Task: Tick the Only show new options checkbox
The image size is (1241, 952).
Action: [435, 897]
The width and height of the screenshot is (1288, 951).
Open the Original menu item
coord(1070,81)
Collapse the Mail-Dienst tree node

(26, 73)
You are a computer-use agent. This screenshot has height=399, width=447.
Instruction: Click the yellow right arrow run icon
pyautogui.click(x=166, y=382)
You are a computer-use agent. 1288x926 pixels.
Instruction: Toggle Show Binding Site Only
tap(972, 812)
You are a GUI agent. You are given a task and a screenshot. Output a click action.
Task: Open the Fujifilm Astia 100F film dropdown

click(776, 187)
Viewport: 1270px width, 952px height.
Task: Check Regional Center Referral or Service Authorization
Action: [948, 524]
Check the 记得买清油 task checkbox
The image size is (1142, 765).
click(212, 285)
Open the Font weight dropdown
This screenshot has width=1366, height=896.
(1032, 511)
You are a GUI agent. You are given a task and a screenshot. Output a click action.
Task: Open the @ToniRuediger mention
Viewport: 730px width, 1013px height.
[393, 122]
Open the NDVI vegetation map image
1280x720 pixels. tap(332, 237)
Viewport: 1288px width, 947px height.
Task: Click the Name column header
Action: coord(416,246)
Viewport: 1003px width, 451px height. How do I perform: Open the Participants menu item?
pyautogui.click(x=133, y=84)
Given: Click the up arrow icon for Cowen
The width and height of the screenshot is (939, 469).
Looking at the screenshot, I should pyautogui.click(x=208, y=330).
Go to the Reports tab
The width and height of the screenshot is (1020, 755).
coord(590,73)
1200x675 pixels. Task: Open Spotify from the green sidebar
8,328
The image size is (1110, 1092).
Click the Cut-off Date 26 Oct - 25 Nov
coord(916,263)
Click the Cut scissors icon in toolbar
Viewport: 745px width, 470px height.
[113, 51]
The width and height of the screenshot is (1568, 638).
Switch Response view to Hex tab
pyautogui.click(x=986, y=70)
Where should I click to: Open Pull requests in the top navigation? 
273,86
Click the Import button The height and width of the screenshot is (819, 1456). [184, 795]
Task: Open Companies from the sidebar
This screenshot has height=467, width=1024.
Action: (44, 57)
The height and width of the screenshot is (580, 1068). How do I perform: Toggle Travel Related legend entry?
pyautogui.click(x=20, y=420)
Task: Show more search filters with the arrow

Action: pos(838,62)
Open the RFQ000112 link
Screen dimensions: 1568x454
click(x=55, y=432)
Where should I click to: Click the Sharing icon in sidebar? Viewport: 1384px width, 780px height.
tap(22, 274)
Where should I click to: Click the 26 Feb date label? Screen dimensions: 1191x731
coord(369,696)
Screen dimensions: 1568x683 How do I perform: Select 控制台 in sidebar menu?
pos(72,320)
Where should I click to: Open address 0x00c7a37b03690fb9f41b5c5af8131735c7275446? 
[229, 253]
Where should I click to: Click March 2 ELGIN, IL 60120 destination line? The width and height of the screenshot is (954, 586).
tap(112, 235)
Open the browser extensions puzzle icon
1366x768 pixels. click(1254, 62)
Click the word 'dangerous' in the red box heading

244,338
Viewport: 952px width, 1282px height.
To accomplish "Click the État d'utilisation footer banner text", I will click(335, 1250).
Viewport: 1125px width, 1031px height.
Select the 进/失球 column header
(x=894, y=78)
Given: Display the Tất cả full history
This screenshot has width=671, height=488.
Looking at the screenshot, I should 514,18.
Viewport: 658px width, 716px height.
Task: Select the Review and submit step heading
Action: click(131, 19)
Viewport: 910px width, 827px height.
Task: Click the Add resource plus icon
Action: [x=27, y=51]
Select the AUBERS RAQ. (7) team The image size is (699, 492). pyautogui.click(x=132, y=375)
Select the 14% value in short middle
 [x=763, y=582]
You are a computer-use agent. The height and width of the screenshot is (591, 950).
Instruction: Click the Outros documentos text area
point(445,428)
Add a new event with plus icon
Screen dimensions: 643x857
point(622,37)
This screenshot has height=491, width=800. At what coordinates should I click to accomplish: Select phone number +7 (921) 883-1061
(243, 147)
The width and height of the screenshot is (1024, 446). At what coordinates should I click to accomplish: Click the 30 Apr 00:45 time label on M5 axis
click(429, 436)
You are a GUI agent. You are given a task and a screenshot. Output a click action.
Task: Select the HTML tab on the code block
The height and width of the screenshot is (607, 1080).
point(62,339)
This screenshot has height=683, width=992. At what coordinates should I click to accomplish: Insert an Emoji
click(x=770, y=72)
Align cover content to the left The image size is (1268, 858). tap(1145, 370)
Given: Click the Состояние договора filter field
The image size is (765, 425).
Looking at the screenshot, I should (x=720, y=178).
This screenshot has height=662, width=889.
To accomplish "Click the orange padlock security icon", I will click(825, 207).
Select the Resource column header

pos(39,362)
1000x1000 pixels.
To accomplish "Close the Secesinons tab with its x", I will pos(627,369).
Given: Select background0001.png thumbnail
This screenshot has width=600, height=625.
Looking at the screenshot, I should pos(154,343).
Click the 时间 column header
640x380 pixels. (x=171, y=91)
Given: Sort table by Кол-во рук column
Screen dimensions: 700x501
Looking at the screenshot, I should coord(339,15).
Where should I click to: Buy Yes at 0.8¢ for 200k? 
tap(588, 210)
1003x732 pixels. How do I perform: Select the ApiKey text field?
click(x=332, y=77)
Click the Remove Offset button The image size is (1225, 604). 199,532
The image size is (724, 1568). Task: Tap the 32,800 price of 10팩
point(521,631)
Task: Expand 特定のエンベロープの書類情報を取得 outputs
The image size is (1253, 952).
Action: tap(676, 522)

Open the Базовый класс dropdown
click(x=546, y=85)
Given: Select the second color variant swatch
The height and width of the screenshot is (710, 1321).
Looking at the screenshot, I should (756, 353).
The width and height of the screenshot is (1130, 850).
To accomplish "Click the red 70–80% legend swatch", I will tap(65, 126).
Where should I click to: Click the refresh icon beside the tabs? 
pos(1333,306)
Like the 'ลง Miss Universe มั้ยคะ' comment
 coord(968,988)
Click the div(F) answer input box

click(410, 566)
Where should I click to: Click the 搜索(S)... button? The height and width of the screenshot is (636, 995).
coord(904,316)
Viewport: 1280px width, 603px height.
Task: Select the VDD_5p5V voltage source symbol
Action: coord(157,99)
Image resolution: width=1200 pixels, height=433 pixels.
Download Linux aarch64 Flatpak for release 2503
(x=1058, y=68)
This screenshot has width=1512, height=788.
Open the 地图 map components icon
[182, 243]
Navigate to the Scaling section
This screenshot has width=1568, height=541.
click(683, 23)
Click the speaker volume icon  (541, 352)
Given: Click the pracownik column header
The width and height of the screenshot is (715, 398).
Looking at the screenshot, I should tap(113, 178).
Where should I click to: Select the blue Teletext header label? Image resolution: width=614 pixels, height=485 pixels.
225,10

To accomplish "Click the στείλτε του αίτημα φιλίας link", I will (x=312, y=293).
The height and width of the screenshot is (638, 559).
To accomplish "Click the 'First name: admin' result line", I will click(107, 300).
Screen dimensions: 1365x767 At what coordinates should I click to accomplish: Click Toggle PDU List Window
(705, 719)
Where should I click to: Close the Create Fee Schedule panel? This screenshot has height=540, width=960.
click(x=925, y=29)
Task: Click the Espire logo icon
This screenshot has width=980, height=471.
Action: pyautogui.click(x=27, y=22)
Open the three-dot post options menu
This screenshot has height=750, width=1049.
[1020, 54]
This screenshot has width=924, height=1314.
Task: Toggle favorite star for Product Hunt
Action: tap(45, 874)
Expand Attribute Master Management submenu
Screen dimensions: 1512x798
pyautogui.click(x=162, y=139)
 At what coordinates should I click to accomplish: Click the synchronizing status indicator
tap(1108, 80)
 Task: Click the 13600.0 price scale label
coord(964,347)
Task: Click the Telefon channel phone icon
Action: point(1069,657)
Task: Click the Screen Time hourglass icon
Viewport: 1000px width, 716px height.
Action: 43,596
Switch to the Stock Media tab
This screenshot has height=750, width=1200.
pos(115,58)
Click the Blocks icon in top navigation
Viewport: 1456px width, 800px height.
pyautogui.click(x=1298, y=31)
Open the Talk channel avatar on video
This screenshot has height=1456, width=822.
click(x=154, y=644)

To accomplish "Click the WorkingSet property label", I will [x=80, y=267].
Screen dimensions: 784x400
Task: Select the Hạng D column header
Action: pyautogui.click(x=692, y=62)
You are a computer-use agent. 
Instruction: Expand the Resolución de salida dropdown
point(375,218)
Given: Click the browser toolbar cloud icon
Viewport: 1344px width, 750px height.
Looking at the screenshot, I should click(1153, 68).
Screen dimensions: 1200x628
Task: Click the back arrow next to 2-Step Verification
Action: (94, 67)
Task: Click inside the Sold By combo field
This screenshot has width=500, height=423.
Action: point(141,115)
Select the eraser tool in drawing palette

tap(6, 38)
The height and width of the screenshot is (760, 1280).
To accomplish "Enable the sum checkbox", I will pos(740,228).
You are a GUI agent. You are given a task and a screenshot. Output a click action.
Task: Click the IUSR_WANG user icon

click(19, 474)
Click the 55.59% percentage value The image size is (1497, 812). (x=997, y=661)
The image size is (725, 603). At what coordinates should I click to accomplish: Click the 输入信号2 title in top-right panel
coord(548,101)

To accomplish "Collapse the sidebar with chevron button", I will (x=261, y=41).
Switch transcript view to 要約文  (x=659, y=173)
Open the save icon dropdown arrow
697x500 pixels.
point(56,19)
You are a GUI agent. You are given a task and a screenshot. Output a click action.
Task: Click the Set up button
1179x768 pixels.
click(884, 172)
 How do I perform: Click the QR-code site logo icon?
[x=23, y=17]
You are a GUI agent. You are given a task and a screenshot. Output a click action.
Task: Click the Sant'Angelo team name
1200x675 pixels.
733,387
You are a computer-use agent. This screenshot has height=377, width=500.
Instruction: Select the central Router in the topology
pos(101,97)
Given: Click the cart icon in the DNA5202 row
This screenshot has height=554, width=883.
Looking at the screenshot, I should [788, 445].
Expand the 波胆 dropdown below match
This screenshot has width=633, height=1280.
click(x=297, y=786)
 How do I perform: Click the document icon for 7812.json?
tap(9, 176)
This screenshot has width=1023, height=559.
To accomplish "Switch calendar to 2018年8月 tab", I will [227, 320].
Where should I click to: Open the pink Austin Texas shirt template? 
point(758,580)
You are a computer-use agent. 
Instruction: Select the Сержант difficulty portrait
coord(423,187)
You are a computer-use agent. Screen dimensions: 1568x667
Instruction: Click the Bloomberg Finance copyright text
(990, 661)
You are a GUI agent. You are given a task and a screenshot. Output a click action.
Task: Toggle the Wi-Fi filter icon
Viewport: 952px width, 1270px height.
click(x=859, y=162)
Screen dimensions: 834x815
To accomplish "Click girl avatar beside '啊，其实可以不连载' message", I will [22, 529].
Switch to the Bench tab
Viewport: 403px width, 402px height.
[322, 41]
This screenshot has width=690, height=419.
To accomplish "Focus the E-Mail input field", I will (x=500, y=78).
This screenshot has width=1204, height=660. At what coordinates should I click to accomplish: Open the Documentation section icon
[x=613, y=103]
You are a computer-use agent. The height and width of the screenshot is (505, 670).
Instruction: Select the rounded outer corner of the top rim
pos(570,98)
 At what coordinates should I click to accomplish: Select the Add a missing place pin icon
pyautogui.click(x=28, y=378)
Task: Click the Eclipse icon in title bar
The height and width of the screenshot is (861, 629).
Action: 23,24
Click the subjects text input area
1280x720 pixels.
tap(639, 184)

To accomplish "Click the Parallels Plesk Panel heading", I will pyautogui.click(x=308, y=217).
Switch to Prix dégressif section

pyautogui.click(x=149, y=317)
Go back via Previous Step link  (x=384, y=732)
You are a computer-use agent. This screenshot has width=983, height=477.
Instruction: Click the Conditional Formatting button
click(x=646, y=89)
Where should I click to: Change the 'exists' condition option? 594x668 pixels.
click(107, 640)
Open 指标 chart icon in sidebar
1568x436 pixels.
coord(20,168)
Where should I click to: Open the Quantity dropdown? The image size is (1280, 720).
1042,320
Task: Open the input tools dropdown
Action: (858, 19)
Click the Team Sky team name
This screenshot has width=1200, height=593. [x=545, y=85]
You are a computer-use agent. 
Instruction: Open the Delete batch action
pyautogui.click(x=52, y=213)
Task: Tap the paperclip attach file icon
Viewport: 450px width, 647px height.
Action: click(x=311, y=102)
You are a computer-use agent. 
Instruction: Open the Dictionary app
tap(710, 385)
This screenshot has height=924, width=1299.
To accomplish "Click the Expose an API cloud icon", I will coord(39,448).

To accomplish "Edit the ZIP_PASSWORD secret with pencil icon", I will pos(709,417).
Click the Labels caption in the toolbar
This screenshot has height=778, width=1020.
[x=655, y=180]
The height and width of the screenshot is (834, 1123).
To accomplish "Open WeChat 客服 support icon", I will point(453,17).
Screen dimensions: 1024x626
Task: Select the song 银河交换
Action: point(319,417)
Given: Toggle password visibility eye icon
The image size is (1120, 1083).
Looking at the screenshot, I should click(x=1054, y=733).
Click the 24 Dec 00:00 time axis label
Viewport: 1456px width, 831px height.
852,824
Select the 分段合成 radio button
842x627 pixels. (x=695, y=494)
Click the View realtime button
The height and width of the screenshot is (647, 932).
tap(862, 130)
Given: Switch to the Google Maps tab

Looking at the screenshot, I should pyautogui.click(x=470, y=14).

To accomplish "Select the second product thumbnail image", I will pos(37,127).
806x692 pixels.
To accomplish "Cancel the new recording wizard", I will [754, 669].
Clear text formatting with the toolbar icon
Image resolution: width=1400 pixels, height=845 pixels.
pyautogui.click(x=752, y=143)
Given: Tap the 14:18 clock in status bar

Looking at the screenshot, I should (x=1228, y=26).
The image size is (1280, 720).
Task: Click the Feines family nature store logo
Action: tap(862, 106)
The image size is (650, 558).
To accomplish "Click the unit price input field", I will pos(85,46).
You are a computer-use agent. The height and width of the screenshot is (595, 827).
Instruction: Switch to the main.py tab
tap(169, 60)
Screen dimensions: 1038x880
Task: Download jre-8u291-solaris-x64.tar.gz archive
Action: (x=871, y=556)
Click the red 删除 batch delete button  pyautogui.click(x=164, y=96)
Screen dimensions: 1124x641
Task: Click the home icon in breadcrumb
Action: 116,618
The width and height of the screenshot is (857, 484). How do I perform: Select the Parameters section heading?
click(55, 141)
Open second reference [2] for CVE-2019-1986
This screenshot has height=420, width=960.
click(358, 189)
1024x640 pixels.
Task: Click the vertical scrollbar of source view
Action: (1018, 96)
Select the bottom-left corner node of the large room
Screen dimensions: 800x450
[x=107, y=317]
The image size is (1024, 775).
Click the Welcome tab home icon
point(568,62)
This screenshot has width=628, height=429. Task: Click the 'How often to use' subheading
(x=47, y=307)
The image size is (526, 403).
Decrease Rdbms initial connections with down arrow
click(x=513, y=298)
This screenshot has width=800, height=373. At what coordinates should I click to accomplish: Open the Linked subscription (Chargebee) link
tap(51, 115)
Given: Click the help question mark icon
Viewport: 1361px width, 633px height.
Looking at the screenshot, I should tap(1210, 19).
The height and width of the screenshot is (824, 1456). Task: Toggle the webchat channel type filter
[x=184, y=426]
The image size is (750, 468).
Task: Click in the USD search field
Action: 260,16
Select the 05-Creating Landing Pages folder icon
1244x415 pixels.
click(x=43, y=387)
--------------------------------
Action item:
List each line in the listing that contains the string "cloud".

Expected answer:
Given: Click the browser toolbar cloud icon
To accomplish "Click the Expose an API cloud icon", I will coord(39,448).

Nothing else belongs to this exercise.